Editeur
Genre
Littérature étrangère
Le Lakemba
Je vois le long et lourd canapé glisser sans bruit sur le linoléum et je l’esquive d’un pas de côté. Le ciel que j’aperçois par la fenêtre est gris et la plupart des passagers réunis dans le salon sont verts. Le canapé heurte le mur, s’arrête comme pour faire le point et repart à la dérive. Ma mère lève les yeux, les joues rouge vif. Au-dessus de sa tête, une lampe s’incline avec sollicitude.
Elle constate que je suis indemne et replonge le nez dans son livre : Le Quatuor d’Alexandrie. Dans sa tête, une fabuleuse bibliothèque brûle. Des pages en vélin s’envolent par la fenêtre et la brise les emporte vers le large. Ma mère est amoureuse de Balthazar. La lampe se penche ensuite vers la femme assise à côté d’elle, dans l’espoir, dirait-on, de voir ce qu’elle lit. Je regarde le canapé qui revient. Un canard en plastique sur roulettes se retrouve en travers de son chemin et, avec un couinement étouffé, se fait écrabouiller contre le mur.

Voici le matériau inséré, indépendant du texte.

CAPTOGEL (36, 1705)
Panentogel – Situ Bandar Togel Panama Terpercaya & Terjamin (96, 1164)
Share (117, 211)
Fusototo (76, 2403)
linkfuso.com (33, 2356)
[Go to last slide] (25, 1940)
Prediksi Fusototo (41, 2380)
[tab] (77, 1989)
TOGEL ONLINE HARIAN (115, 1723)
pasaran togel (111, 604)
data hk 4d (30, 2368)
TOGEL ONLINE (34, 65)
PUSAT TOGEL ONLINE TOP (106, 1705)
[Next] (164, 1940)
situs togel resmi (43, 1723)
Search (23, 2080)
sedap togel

Partis d’Australie, nous rentrons au bercail à bord d’un navire appelé le Lakemba et bientôt nous franchirons l’équateur. Sur le pont, le soleil tape. Les transats sont retenus au sol par des sangles, la mer se soulève et s’affaisse, forme par rapport au pont un angle vertigineux. À califourchon sur un cheval en plastique, je lève les pieds. Je glisse vers ma mère. Son visage se redresse, enflammé et juvénile et avide de Balthazar.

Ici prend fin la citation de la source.